« Un honneur d’échanger… encore plus inspiré pour ce qui nous attend. » Par cette déclaration, Emmanuel Adebayor a rendu hommage à Mahamadou Bonkoungou, saluant à la fois son parcours et son impact à la tête du groupe EBOMAF.
Des mots mesurés, mais révélateurs d’une admiration sincère et d’une vision commune tournée vers l’avenir du continent.
C’est dans la ville d’Istanbul, carrefour stratégique entre continents, que les deux personnalités se sont retrouvées. Plus qu’un simple décor, la métropole turque s’impose aujourd’hui comme un hub d’affaires majeur pour les investisseurs africains.
Pour Bonkoungou, habitué des grands projets structurants, Istanbul représente un espace de consolidation de partenariats internationaux. Pour Adebayor, désormais engagé dans l’investissement et la philanthropie, c’est un lieu d’observation et d’apprentissage, à la recherche de modèles capables d’accélérer le développement africain.
À la tête d’EBOMAF, Mahamadou Bonkoungou s’est imposé comme une figure incontournable du secteur des infrastructures en Afrique. Routes, aéroports, ouvrages d’art : son groupe a étendu son empreinte dans plusieurs pays, du Togo à la Côte d’Ivoire, en passant par le Bénin ou encore le Gabon.

Sa méthode repose sur des fondamentaux solides : respect des délais, exigence de qualité et valorisation des compétences locales. Une approche qui, aux yeux d’Adebayor, incarne bien plus qu’une réussite entrepreneuriale : une contribution concrète à la transformation du continent.
Au-delà du bilan, leur échange s’est tourné vers les perspectives. Comment accompagner les dynamiques économiques africaines ? Quels investissements pour soutenir l’emploi des jeunes et renforcer les capacités locales ? Autant de questions qui traduisent une volonté commune de dépasser les constats pour construire des solutions.
À travers sa fondation, Adebayor œuvre déjà dans le champ social et éducatif. De son côté, Bonkoungou agit sur le terrain des infrastructures et du développement économique. Deux trajectoires différentes, mais complémentaires, réunies par une même recherche d’impact.

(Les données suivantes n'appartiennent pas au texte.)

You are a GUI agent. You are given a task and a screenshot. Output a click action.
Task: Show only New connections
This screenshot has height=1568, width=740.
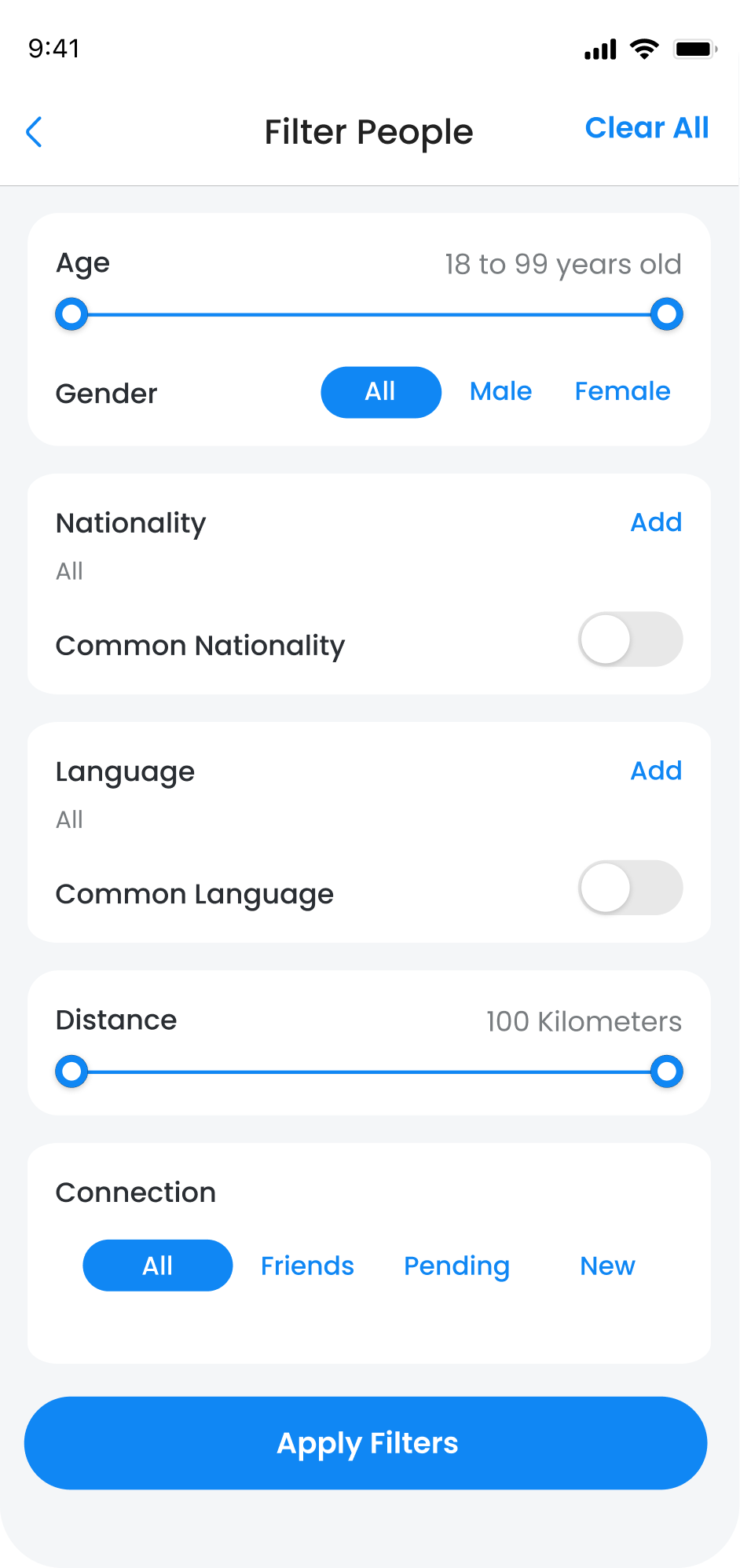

La rencontre entre les deux hommes illustre une évolution : celle d’une Afrique qui valorise ses propres modèles de réussite. Entrepreneurs, sportifs, investisseurs — les figures d’influence ne se contentent plus de briller individuellement. Elles dialoguent, collaborent et participent à structurer un récit collectif plus ambitieux.

À travers ses mots, Adebayor ne se limite pas à un hommage. Il met en lumière une dynamique : celle d’un continent qui avance grâce à ses bâtisseurs, à ses visionnaires et à leur capacité à inspirer.
Dans les chantiers d’EBOMAF comme dans l’engagement d’Adebayor, une même idée s’impose : l’Afrique se construit aussi par la rencontre de ses forces vives.